DV to BLU RAY

rpatel wrote on 9/9/2011, 1:33 PM
Hello All,
I have footage that is shot on DV and I want to output on blu ray. I tried doing this but I end up with like a square box in the middle. I have Movie Studio 11, I checked the settings and I think to output to blu ray the footage goes from 4:3 to 16:9.

Is there a way to maintain 4:3 when burning to blu ray and then once your blu ray player plays it is can go to which ever format you have your player set to.
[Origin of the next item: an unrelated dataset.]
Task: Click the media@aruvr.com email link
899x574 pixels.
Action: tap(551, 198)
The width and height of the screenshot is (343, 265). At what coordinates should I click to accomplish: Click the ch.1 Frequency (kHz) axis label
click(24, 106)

If someone has done this please let me know.

Thanks
Rpatel

Comments

Steve Grisetti wrote on 9/9/2011, 2:43 PM
Well, you can certainly do it -- but you're just going to end up with a blurry BluRay video, since you're over-rezzing the video to nearly four times its size. (You'd get better results if you just played a DVD in your BluRay drive. Most BluRay players, and my DVD players, have an upscaling feature for filling in the extra pixels.)

First, set your project properties to HDV, then enlarge your DV video to fill the frame.
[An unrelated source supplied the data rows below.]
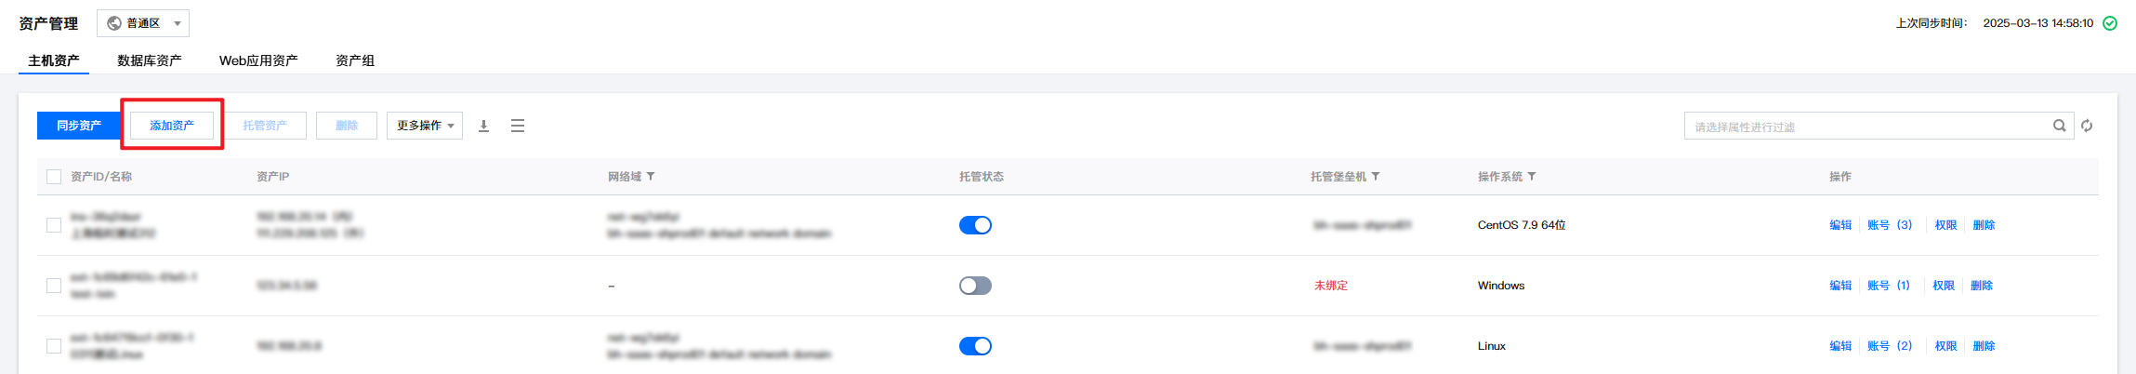The image size is (2136, 374).
Task: Enable hosting switch for Windows asset
Action: point(975,286)
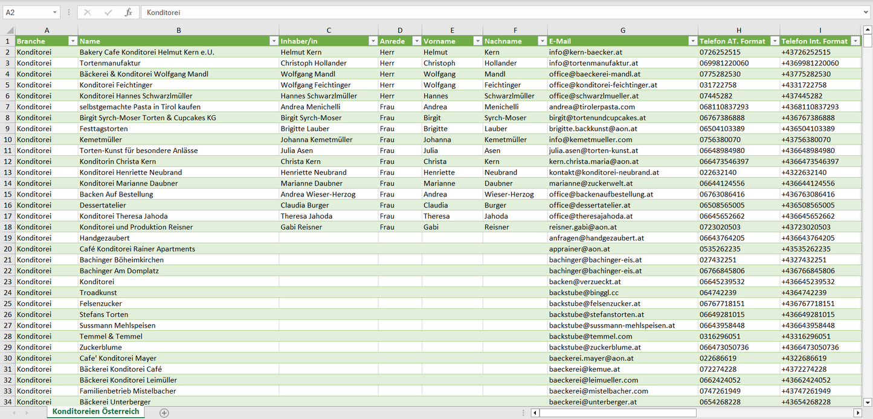This screenshot has width=873, height=419.
Task: Click the Cancel X icon in formula bar
Action: 88,12
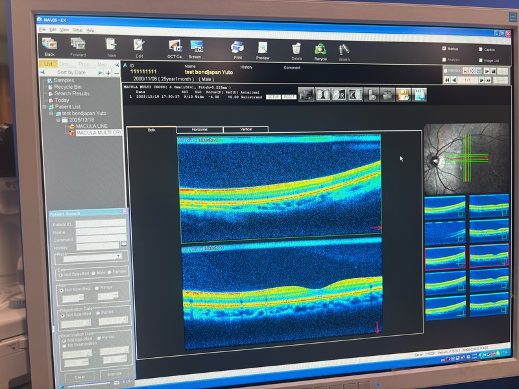Launch OCT Capture from toolbar
This screenshot has height=389, width=519.
175,47
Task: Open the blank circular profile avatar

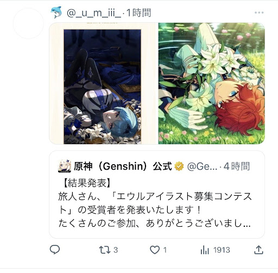Action: point(28,23)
HDV and BluRays are, on the other hand, 16:9 by nature. So you're going to end up with black bars on the sides of your video. There's nothing you can do about it.
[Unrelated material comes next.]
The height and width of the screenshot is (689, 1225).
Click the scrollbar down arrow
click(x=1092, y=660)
Are you sure you wouldn't rather just make a high-quality DVD and let the player upscale it?
rpatel wrote on 9/9/2011, 3:28 PM
Hey Steve,

I have done a regular DVD already. I wanted to have a higher resolution video for my client. I do understand that there will be top and bottom bars on the change from 4:3 to 16:9 which I am already fine with.

I am trying the method you are mentioning about Project -> Properties -> HDV, now I see that I have black bars on the right and left side of the video. The video also is 16:9.

I will try this method this afternoon and repost back my results on Saturday AM.



Thanks
Rpatel
Steve Grisetti wrote on 9/9/2011, 5:00 PM
But I do want to stress that your video won't be of a higher resolution. You'll just be doubling (actually quadrupling) the pixels you already have. So it's not going to look higher resolution. It's just going to look blurry.

That can't be what you really want, is it?
rpatel wrote on 9/9/2011, 5:20 PM
Steve,
This is not what I am looking to do at all. I want to give something that is not compressed. I don't like the way the DVD quality looks. I can make an .avi file, but then how can they play it back on a blu ray player? The avi files are so nice and clean, pretty much exactly like the original footage shot.

Give me your thoughts on this. I have read other topics in this forum discussing this as well.

The perfect solution would be outputting the video back out to DV and having the client purchase a stand a alone DV deck to watch it, but that is not going to happen.

Thanks
Rpatel
Chienworks wrote on 9/9/2011, 8:16 PM
It sounds like you're more concerned with less compression than with the resolution, right? Are they willing to watch it on a computer? Copy the DV file to a memory stick and hand that to them. However, there may be a few older media players still in use out there that can't decode DV.

If you want to be completely safe you can render to MPEG-1 up to 15Mbps. This is over twice the bitrate you can use on DVD and approaches BluRay levels. I think it looks better than DV. Another bonus is that the deinterlacing algorithm Vegas uses when converting to MPEG-1 progressive is amazingly good. If you know they have some sort of MPEG-2 playback software installed (any DVD player software will work) you can render to MPEG-2 up to 25Mbps. In either case retain the DV 720x480 resolution.

There are also a lot of newer HD TVs that have a USB port that can play back the video on the memory stick. If your stick is big enough include the video in several formats because you probably won't know in advance which formats any particular TV can handle.